● **Stated exercise**
Please lay out the rows from the line with "Viewport: 1464px width, 858px height." up to and including the last line of the rows as a JSON list of strings, one string per line, with blank lines left out.

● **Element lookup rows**
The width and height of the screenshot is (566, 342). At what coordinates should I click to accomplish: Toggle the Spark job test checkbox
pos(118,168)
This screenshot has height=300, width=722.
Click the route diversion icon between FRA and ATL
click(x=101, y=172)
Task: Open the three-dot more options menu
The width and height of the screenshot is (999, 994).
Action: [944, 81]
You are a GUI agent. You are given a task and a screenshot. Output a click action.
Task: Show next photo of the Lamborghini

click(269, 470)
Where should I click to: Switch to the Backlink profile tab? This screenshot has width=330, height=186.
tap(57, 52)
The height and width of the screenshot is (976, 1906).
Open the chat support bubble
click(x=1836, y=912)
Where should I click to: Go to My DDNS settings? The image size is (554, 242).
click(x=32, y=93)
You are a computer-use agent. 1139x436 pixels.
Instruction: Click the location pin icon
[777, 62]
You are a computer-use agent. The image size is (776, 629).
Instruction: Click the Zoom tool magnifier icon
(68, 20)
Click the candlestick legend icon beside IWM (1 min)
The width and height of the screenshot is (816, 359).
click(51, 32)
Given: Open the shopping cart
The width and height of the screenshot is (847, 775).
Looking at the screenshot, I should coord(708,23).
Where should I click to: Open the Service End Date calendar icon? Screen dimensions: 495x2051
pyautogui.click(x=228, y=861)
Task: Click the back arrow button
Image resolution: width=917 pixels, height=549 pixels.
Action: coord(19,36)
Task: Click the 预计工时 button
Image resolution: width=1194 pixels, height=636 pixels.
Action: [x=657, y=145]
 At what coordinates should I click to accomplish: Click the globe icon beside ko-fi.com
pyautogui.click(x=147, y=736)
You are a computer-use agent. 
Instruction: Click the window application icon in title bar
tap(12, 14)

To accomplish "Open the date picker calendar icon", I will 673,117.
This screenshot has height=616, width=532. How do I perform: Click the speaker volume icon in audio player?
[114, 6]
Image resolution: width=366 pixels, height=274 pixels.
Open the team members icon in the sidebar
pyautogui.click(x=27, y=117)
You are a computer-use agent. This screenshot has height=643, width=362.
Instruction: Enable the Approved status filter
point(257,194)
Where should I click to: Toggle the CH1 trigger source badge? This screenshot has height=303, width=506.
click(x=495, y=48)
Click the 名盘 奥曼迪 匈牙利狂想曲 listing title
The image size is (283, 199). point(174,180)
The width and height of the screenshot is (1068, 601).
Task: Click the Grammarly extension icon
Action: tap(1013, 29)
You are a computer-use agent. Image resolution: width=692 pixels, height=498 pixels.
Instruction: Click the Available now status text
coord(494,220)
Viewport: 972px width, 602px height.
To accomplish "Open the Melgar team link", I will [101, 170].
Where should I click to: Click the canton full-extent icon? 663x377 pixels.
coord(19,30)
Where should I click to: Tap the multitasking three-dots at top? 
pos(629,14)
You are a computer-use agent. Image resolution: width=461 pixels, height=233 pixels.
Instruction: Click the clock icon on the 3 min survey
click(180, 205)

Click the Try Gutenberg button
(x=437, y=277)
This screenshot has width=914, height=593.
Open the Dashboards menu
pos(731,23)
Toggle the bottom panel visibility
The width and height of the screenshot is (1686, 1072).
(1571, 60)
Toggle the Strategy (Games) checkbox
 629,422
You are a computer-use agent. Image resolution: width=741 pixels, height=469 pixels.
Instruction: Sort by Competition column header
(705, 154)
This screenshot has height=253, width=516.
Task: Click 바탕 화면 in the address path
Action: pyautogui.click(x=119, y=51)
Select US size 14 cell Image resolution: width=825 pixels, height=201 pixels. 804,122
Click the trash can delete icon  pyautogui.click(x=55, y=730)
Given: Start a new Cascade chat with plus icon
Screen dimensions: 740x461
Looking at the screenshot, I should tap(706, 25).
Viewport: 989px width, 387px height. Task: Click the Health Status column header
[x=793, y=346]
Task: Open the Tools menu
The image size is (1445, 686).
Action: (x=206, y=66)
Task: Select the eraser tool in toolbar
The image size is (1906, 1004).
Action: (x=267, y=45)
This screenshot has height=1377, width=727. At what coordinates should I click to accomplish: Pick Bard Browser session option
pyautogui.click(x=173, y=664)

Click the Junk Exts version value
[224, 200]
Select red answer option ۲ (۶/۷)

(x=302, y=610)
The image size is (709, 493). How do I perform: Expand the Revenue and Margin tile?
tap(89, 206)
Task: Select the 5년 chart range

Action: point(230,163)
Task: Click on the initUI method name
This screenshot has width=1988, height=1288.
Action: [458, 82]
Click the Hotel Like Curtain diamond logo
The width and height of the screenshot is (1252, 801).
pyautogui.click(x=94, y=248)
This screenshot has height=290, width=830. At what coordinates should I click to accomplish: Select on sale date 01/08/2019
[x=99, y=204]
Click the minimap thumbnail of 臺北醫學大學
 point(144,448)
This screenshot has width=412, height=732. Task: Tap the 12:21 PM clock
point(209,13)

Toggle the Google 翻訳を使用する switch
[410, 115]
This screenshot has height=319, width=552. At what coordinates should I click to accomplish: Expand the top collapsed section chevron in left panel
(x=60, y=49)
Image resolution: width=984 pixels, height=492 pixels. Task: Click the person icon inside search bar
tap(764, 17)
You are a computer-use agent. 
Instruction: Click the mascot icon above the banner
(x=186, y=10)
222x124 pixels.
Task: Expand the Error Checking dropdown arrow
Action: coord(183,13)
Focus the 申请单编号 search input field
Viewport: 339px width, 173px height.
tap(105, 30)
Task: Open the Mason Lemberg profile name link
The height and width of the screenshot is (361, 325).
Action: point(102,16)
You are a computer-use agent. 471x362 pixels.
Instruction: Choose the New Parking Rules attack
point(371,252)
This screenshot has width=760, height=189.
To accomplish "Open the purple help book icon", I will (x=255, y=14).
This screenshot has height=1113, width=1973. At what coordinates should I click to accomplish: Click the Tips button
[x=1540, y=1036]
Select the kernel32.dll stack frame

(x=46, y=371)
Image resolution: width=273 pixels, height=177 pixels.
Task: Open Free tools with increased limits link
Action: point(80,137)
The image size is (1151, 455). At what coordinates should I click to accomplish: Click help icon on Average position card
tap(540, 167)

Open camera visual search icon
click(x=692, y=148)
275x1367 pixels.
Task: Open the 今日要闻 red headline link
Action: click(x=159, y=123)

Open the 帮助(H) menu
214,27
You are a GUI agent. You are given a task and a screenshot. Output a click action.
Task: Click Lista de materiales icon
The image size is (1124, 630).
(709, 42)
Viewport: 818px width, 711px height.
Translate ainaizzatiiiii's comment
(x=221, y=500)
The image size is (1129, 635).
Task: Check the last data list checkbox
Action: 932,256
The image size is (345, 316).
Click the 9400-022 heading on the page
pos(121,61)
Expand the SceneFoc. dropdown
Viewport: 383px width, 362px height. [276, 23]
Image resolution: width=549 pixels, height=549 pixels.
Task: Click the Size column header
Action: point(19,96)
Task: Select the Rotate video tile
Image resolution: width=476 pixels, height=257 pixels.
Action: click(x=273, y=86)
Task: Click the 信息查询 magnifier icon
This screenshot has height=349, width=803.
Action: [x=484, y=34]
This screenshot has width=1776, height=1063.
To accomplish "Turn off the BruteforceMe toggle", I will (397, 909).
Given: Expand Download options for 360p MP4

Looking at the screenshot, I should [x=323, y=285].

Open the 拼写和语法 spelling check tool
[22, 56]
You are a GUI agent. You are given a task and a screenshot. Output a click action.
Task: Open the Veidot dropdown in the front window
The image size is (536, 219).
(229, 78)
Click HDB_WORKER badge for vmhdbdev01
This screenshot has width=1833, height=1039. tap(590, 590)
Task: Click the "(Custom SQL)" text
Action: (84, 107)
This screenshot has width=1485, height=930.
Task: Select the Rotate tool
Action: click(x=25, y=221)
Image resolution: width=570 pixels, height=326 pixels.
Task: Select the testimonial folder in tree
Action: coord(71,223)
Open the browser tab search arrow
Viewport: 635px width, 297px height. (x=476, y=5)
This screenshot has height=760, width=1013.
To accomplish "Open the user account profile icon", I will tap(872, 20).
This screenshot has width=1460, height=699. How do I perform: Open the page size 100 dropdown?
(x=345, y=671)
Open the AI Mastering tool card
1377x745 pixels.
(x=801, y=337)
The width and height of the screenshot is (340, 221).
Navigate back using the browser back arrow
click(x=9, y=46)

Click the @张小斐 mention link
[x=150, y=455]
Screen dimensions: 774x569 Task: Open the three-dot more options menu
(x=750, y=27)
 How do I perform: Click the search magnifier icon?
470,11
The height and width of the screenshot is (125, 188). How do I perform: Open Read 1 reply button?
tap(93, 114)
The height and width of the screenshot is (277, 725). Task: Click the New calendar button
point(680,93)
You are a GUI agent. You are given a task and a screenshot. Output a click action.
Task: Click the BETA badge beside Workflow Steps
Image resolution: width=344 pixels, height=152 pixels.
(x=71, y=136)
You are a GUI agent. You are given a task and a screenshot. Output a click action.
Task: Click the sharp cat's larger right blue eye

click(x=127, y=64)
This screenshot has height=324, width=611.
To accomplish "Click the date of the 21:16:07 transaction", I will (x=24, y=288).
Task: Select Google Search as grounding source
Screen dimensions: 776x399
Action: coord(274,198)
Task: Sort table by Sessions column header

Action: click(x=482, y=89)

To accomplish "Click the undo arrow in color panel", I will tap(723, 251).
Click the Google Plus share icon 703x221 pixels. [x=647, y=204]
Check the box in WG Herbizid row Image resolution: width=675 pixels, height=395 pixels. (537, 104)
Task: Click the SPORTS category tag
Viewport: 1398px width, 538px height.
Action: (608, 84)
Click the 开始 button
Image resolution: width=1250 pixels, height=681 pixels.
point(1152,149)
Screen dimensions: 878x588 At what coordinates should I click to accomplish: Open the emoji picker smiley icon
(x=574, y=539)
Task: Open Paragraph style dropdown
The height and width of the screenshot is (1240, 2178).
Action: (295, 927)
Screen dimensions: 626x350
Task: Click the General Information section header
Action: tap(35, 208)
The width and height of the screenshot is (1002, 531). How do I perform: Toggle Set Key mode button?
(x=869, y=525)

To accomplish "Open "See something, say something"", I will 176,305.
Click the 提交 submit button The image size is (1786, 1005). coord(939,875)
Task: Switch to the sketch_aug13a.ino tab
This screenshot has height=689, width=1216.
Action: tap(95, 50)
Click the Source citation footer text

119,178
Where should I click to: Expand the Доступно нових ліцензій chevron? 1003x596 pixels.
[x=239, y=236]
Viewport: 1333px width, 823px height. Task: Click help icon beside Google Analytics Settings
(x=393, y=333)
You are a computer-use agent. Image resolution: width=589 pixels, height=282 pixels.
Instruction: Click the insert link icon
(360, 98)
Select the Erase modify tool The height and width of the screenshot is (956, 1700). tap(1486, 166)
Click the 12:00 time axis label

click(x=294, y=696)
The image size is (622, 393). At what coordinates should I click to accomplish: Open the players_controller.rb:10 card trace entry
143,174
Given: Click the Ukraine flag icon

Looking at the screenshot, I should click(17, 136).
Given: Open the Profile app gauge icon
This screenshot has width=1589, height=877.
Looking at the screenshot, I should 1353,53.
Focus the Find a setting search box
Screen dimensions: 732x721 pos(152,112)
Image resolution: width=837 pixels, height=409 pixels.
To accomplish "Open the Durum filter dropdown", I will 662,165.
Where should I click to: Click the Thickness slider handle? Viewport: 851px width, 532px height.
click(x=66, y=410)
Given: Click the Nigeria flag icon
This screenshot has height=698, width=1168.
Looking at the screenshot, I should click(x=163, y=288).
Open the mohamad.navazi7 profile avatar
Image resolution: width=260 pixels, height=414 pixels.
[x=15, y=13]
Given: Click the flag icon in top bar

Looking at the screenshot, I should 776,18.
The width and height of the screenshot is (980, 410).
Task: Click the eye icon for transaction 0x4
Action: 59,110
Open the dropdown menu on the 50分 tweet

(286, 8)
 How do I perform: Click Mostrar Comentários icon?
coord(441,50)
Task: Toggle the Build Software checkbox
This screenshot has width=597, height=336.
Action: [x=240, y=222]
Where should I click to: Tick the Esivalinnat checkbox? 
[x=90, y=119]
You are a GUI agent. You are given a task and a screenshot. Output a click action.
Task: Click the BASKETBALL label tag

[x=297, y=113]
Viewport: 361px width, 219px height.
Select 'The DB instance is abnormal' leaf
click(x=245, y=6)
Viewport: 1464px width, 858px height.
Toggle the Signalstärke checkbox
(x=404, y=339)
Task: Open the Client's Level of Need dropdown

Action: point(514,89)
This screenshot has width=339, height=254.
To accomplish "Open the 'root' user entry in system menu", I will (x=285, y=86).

● **Exercise answer**
[
  "Viewport: 1464px width, 858px height.",
  "Toggle the Signalstärke checkbox",
  "(x=404, y=339)",
  "Task: Open the Client's Level of Need dropdown",
  "Action: point(514,89)",
  "This screenshot has width=339, height=254.",
  "To accomplish \"Open the 'root' user entry in system menu\", I will (x=285, y=86)."
]